В отделении интенсивной терапии Ковалев пролежал десять дней. А его жене хотелось, чтобы он лежал там еще месяц. Уж больно хорошие там были условия и уход. Но чего не положено, того не положено. Усадили Ковалева в коляску и отвезли в палату. Палате надлежало быть под номером тринадцать, но чтобы не пугать пациентов, дали номер 12-А. Каждую ночь по очереди мы приезжали дежурить к нему. Досаждали комары и пришлось попросить для Ковалева москитную сетку. …
Когда его выписали, шеф стал подумывать об отправке Ковалева в Союз. И решил завести с ним разговор такой. Но то ли у шефа деликатности не хватило, то ли Ковалев почувствовал себя оскорбленным, но стряслась с ним истерия, причем вечером это было, и пришлось его опять укладывать в больницу…
Билеты ему купили под конец мая. С билетами были трудности. Шеф с переводчиком поехали в Калькутту. И со свойственной ему бесцеремонностью шеф открывал двери всех ведомств и прямо-таки вынудил билеты.
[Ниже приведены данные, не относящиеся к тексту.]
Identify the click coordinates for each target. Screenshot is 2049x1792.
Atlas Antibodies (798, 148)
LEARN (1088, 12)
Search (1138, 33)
Переводчик обозвал его метод выколачивания билетов, методом выкручивания рук. …
Утренний поезд увозил Ковалева к другим горизонтам – к горизонтам Родины. Он лежал на полке. Вагон мягко покачивало.
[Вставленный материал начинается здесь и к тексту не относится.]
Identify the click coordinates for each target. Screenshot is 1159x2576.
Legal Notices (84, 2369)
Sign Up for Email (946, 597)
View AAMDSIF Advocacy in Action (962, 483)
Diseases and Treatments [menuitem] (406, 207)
Хотелось курить. Столько пережитого осталось там, в Дургапуре.
После почти четырехмесячного перерыва он взял сигарету, сделал затяжку.
В голове затуманилось. И возникло ощущение, что не было никакого инфаркта. Что все это привиделось. И жизнь продолжается, как прежде….
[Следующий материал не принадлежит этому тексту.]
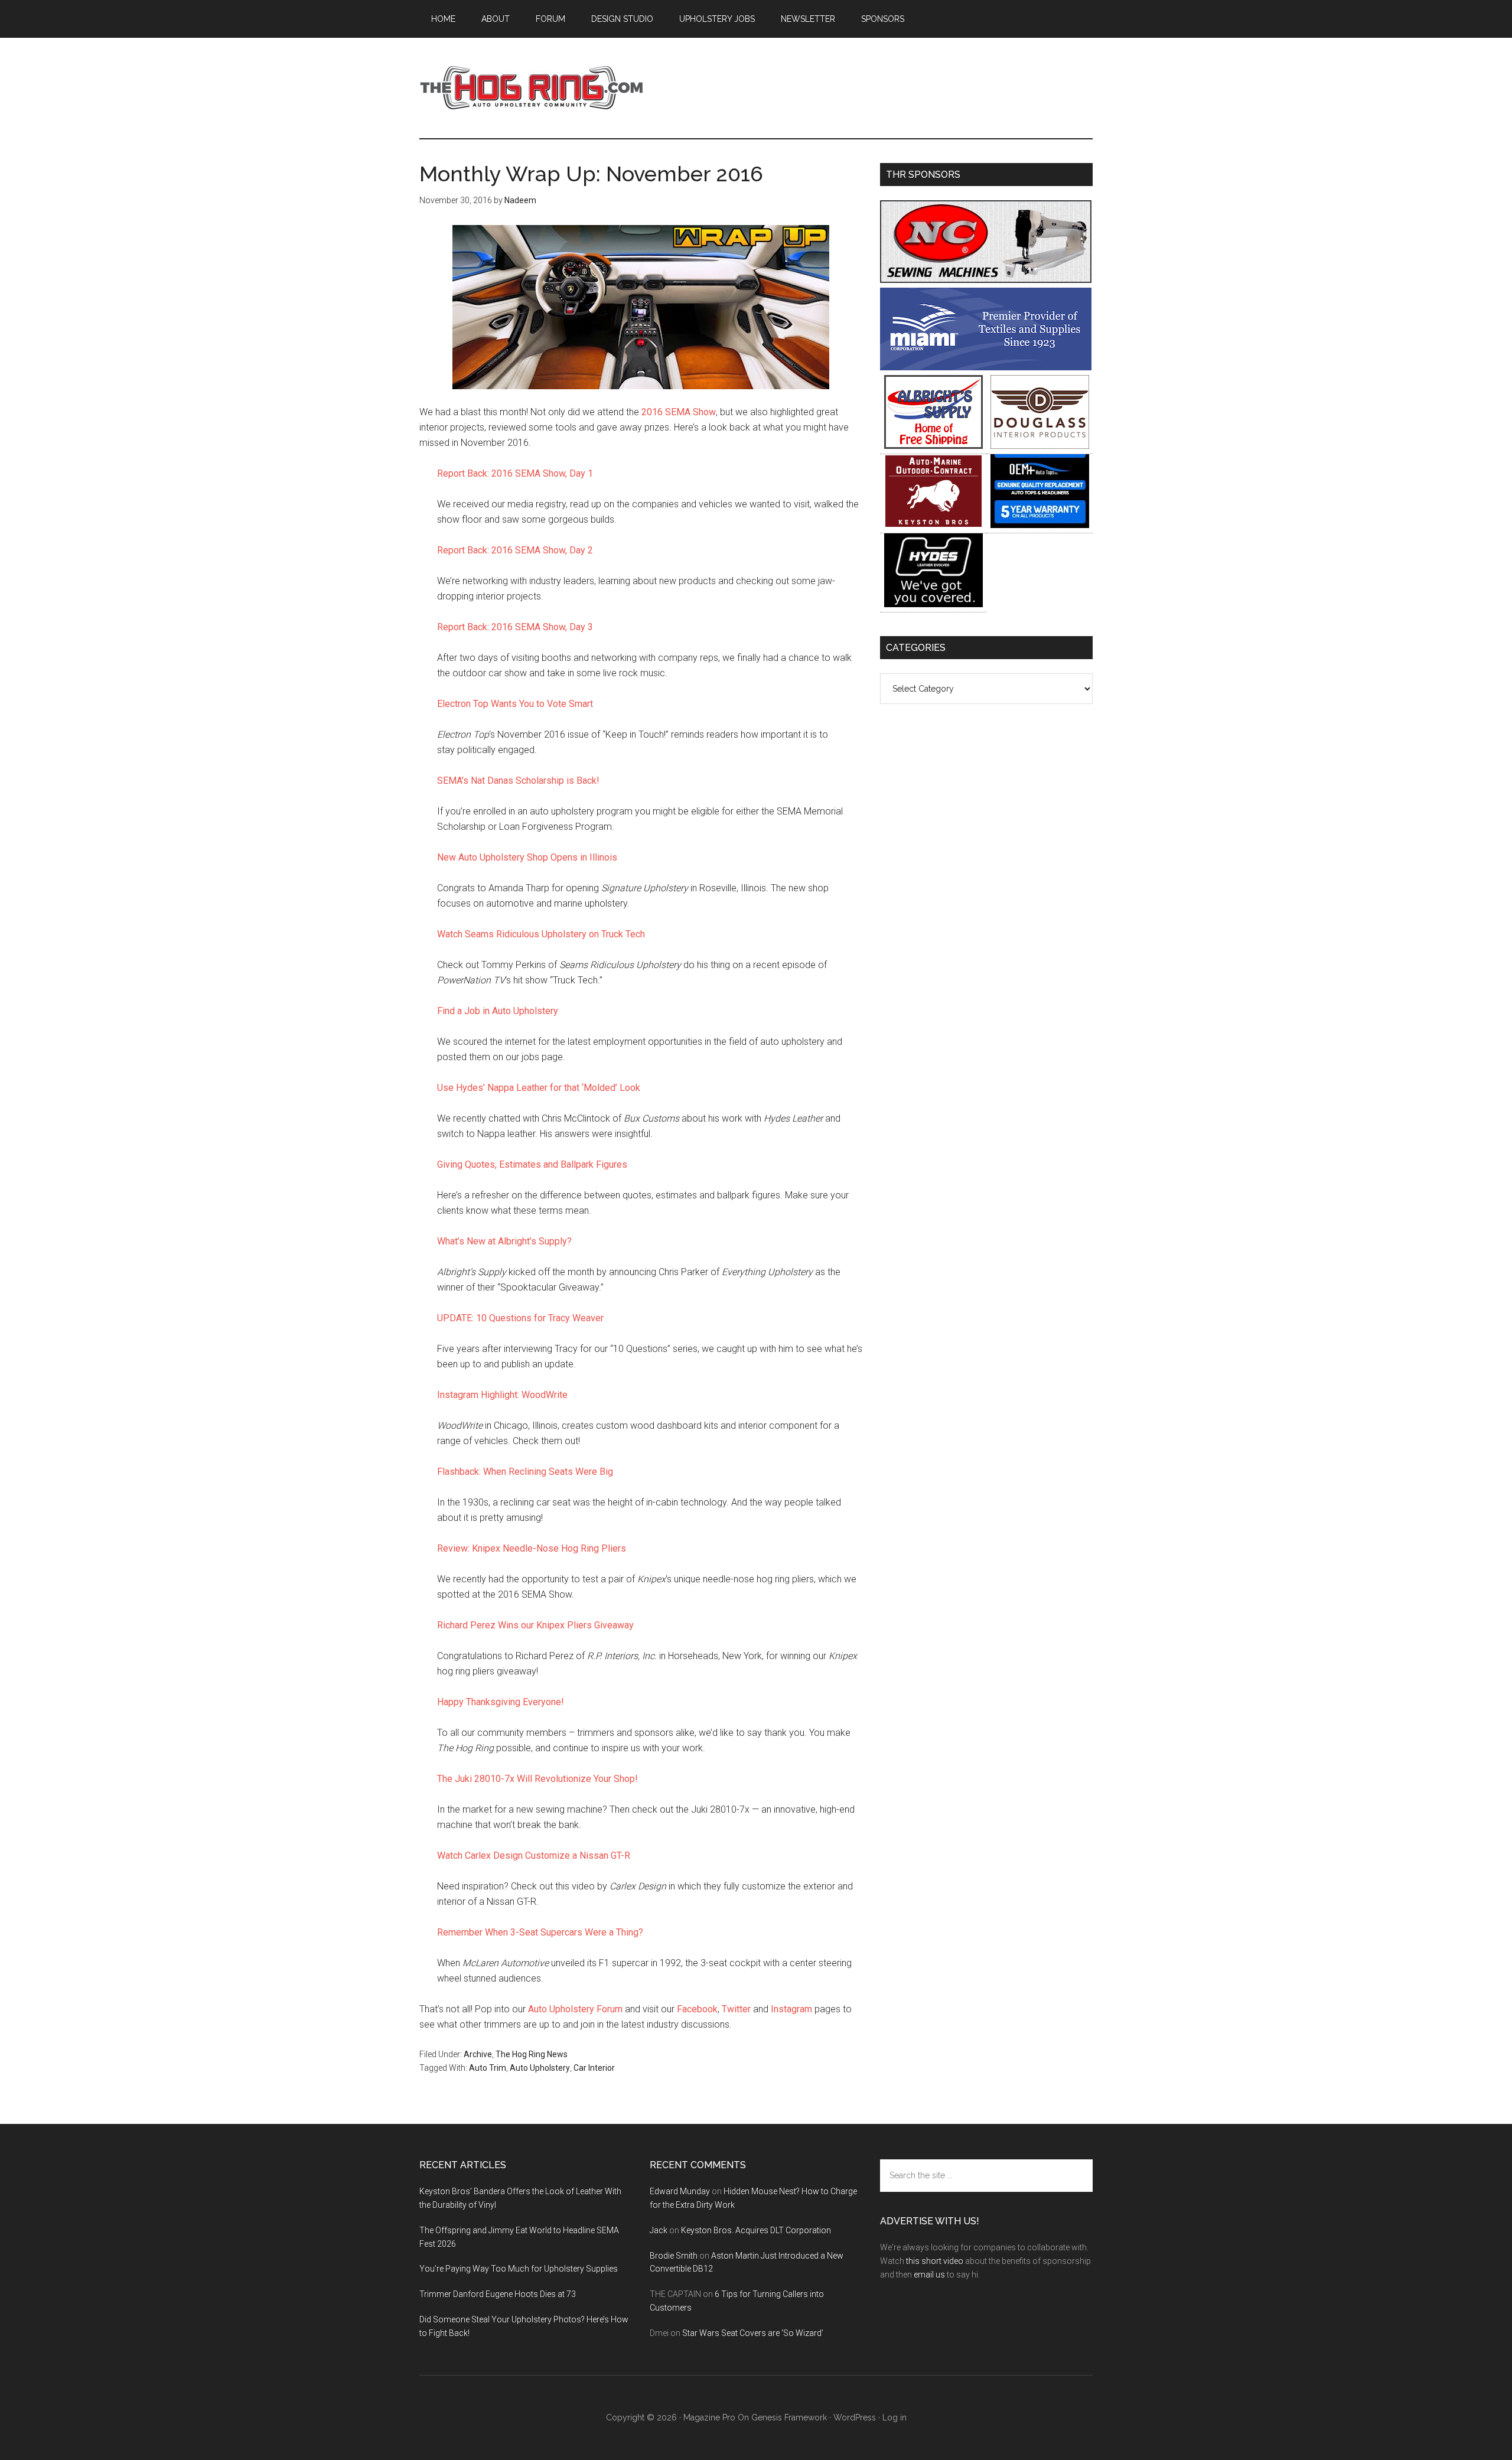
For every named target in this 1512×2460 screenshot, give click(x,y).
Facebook (697, 2009)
А здесь в Дургапуре, индийские врачи удивлялись: «Такой обширный инфаркт, мы думали он не выживет».
«Да ведь вы приняли все меры»- возразил я.
«И все равно мы не думали, что он выживет».
То же самое в один голос заявили и русские врачи.
Видимо, не последнюю роль сыграло богатырское здоровье, подаренное ему природой…
Где-то через полгода получили письмо из Краматорска. Ковалев жив-здоров, работает в заводоуправлении.